DOI: 10.1007/s10898-018-0655-9.
[6] A. Sipoş, Revisiting jointly firmly nonexpansive families of mappings. Optimization (2021).
DOI: 10.1080/02331934.2021.1915312.

Tuesday, May 18, 2021

Andrei Pătraşcu (LOS)
On complexity of the first-order algorithms for convex optimization. Part II

Tuesday, May 11, 2021

Andrei Pătraşcu (LOS)
On complexity of the first-order algorithms for convex optimization

Abstract: The potential of the first-order algorithms in the big data context has been confirmed repeatedly in the last decades, in fields like machine learning, signal processing and computer science. In this seminar we will introduce and analyze the main first-order methods successfully used to solve many convex optimization models under various smoothness and convexity features. Our analysis will provide insights on their iterative behaviour and iteration complexity for deterministic and stochastic (noisy) settings. Finally, some concrete applications will be discussed.

Tuesday, April 20, 2021

Cristi Rusu (LOS)
Learning orthonormal dictionaries as efficient as the Fast Fourier Transform

Abstract: Dictionary learning is a popular technique in signal processing and machine learning used to build simple or efficient representations of data. In this talk, we will look at this problem when the dictionary we construct is constrained to be orthonormal. We discuss why is property is desirable and how to introduce additional properties such as numerical efficiency.
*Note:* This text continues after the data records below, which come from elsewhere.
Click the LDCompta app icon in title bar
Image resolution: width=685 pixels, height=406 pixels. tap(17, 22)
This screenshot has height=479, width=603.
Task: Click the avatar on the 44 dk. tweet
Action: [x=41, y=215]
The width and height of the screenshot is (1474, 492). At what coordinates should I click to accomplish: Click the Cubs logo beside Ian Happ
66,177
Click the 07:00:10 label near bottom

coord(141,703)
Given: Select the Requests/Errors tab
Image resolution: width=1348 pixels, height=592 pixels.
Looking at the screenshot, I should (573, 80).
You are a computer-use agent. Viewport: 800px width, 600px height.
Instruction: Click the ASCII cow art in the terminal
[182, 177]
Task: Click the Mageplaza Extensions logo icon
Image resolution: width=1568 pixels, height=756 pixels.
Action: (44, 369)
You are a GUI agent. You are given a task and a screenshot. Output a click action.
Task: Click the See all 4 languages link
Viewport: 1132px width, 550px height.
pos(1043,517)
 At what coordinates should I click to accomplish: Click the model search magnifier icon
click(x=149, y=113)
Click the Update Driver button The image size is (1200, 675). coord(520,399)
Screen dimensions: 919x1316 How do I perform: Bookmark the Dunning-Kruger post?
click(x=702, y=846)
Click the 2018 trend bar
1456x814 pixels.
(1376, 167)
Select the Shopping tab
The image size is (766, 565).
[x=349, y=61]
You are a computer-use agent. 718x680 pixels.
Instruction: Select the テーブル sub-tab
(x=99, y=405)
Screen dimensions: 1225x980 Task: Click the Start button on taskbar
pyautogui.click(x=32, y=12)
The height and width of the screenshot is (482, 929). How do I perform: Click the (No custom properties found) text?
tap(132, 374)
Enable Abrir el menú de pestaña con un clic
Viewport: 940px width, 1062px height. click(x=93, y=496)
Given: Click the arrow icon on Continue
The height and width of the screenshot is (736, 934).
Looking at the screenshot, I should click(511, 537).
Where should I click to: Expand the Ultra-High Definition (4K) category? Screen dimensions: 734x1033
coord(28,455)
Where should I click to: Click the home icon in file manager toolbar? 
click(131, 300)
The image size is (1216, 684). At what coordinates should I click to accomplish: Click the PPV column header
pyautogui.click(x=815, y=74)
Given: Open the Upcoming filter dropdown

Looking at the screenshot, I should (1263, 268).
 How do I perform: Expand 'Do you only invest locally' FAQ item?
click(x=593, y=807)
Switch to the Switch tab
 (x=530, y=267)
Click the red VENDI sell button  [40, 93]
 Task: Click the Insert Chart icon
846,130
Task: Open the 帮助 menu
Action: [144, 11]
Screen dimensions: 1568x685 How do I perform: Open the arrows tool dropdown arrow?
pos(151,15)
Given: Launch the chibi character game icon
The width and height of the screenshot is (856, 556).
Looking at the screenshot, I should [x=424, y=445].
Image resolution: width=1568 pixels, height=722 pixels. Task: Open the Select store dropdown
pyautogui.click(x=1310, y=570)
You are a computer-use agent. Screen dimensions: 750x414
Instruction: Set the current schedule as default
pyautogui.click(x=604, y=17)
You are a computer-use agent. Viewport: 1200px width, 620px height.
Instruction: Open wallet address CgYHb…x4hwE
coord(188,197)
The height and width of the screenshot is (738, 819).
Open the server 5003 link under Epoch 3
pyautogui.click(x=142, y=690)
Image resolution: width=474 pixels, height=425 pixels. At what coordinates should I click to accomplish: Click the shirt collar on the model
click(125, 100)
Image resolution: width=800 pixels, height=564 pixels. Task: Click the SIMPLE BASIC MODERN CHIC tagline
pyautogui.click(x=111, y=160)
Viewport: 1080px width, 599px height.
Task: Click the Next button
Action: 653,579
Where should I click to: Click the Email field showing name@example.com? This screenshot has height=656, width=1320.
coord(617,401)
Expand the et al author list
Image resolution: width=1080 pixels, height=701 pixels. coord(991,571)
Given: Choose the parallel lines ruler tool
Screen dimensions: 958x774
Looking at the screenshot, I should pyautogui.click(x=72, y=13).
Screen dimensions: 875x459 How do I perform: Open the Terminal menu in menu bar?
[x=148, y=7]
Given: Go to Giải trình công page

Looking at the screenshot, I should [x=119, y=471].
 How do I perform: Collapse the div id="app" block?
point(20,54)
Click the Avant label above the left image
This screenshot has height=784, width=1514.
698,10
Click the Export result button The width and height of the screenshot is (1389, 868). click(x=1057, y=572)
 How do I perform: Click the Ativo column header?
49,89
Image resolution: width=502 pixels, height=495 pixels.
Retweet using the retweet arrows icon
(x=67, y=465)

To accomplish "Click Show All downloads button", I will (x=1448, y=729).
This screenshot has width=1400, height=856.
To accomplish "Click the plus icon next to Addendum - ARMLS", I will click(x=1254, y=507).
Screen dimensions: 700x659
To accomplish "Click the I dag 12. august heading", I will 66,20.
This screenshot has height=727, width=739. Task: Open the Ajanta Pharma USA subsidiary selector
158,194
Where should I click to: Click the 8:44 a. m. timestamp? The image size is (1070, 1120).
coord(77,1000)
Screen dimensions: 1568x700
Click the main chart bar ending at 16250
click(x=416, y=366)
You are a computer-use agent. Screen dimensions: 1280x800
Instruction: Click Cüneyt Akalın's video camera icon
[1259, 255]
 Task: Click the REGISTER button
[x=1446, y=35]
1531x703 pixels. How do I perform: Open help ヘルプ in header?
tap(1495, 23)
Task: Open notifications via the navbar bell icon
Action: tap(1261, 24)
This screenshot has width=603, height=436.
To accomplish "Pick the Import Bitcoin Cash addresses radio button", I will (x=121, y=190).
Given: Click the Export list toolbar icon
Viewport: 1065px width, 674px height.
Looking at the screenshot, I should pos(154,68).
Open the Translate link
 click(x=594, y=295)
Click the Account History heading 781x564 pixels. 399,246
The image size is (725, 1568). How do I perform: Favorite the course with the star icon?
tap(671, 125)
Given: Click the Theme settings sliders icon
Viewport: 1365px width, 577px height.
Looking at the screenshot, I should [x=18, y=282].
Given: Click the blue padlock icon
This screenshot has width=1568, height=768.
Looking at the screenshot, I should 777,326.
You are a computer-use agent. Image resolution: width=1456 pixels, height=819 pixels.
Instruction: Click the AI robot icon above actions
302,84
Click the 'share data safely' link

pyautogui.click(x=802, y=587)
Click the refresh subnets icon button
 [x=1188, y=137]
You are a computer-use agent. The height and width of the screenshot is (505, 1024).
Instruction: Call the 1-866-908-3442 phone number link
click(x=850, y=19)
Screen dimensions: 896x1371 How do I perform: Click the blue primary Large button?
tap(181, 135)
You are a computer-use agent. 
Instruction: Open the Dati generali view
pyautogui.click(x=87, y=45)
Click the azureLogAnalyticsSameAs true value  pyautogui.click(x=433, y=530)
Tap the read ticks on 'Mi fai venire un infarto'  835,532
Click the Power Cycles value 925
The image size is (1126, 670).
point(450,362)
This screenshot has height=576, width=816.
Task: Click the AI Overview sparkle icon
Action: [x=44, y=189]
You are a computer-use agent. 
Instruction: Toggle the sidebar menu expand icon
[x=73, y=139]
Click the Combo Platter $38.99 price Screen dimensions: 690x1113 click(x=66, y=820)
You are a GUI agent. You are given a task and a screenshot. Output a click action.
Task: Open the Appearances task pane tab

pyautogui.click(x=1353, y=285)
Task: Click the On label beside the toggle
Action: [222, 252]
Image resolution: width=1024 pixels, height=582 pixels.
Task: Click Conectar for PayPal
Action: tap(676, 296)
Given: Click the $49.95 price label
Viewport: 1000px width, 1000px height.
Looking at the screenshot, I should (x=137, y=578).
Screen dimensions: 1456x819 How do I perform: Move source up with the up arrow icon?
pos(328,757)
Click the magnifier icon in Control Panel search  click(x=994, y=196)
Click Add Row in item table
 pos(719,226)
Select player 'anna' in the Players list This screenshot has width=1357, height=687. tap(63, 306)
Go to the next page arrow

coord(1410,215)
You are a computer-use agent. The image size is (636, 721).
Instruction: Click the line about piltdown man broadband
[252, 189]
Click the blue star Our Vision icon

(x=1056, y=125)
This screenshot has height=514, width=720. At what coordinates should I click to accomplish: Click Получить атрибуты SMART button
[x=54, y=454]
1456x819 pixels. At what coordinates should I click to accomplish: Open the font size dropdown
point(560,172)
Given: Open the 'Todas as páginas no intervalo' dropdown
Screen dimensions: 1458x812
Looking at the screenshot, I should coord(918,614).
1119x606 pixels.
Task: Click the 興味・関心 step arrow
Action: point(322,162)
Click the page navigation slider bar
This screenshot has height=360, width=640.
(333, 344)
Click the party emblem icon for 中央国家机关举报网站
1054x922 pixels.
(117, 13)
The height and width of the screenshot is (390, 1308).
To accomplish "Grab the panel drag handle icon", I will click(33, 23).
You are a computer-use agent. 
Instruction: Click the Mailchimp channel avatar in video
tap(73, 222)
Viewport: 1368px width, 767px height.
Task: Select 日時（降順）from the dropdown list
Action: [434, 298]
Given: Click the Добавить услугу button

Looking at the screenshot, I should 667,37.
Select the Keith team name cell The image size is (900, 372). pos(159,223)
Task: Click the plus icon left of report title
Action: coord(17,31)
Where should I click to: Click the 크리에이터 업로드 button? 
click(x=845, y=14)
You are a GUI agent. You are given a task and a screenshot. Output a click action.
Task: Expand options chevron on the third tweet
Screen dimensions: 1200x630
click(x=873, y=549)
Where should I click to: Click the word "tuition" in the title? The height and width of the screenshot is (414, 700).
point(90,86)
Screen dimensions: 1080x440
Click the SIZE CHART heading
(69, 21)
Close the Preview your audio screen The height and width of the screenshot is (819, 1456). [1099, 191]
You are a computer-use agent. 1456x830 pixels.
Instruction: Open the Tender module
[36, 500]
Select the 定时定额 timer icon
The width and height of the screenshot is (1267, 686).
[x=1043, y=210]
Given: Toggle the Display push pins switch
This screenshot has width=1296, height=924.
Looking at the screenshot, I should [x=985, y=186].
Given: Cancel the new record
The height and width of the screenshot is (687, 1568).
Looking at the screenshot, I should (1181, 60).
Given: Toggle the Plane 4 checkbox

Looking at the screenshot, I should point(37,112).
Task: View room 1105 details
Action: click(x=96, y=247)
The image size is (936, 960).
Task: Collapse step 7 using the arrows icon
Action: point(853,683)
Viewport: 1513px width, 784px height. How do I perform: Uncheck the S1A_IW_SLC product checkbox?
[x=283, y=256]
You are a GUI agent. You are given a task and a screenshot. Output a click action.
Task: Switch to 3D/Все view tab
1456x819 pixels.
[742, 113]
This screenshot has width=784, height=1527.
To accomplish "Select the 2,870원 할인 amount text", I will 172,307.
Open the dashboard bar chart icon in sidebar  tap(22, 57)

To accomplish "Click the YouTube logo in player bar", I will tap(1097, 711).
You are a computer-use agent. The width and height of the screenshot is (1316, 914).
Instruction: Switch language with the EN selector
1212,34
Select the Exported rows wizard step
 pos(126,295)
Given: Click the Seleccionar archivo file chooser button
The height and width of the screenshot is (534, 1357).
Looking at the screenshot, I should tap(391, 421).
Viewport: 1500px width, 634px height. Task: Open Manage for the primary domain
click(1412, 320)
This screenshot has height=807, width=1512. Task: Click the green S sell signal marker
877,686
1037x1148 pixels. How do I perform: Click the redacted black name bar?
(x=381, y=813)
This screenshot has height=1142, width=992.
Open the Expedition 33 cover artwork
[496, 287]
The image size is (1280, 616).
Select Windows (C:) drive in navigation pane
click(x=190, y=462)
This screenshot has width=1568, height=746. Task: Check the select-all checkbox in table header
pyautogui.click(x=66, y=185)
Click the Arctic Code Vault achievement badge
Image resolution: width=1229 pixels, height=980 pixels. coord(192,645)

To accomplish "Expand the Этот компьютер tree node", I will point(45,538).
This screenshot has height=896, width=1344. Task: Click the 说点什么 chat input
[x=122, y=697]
The goal is to show how to learn transformations from data that are at least as efficient as the Fast Fourier Transform (FFT). We will discuss applications and extensions of this work.

Tuesday, April 6, 2021

Florin Stoican (Polytechnic University of Bucharest and LOS)
About the use of B-spline functions in motion planning

Abstract: B-spline functions are a popular choice for describing trajectories associated with nonlinear dynamics and for imposing continuous-time constraint validation. Exploiting their properties (local support, convexity and positivity) usually leads to sufficient conditions which are conservative. In this talk I will present two methods which reduce the conservatism: the first makes use of sum-of-squares polynomials to provide a linear matrix inequality-type formulation giving necessary and sufficient conditions and the second makes use of knot refinement strategies to improve arbitrarily -well on the sufficient conditions. In both cases, the approaches are validated for a motion planning problem where off-line trajectories with obstacle(s) avoidance guarantees are generated.